Using AES’ Advancion 4 energy storage solution, the array will provide 20MW of battery-based flexible resource to the European Common Market as well as to Holland’s grid. The system enables the flexible dispatch of existing generation assets as well as aiding the integration of renewables.

The system has been delivered to Holland’s transmission system operator TenneT. It will provide Primary Control Reserve (PCR), matching supply and demand on the local grid by using power stored in its batteries to respond quickly to grid imbalances. PCR is known by a number of other terms, such as frequency regulation, in the US and elsewhere.

The Netherlands array was the first large-scale project in Europe AES signed up to work on; however, in the interim between that announcement and this week’s connection of the system, the company finished a project in County Antrim, Northern Ireland, which is the same size.

In related news, AES recently signed a supply contract with lithium battery maker LG Chem for 1GWh of batteries, which analyst Dean Frankel at Lux Research said could be worth an estimated US$300 million.  

AES recently also finished work on a 10MW system in Northern Ireland (pictured). Image: AES.
Japan's Sumitomo Corporation switches on grid-balancing project for US PJM market

13 January 2016: Elsewhere, one of Japan’s biggest trading companies has switched on another grid-balancing battery system, this time for PJM’s frequency regulation market in the US.

Sumitomo Corporation purchased an interest in the Willey Battery Utility project in Hamilton County, Ohio, from Renewable Energy Systems, and construction began in April last year.

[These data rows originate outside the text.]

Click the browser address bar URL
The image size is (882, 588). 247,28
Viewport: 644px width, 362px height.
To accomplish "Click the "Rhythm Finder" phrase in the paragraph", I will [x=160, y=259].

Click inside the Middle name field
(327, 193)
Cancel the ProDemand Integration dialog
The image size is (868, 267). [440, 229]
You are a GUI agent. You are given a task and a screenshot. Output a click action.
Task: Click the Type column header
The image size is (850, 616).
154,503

The trading company is involved in a vast number of areas of business, which include developing solar and wind power projects.

PJM operates 13 electrical grids in the US and has drawn attention globally for developing a market for frequency regulation services which rewards the fast-responding ability of intelligent battery-based storage to balance supply and balance of power on the network. The market this week also saw Axion Power, a supplier of lead acid battery-based storage systems file an interconnection request for a 12.5MW system.    

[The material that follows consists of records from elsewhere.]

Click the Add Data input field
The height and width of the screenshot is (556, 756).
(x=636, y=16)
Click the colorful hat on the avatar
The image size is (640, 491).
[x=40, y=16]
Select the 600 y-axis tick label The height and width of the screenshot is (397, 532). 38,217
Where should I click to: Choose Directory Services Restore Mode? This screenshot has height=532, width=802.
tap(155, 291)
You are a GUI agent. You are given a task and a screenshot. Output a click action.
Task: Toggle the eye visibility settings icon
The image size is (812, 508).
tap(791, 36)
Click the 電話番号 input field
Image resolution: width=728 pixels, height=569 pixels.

This has had two main impacts – storage developers have obviously clamoured to be involved in the market for its robust pricing signals, while batteries, responding in seconds or microseconds to signals to ramp up or down that would take fossil fuel generators like gas peaker plants at least around 15 minutes, could displace and replace fossil fuel generation.

The only caveat to the enthusiasm around PJM’s grid-balancing market has been the recognition that it could become quickly saturated. In a recent blog for Energy Storage News, Lux Research’s Dean Frankel pointed out that 263MW and 148MWh of storage has been installed in the PJM service area since 2011, “but growth prospects are severely limited as the market is reportedly evaluating a cap at 300MW, forcing developers to look at alternate US frequency regulation markets.”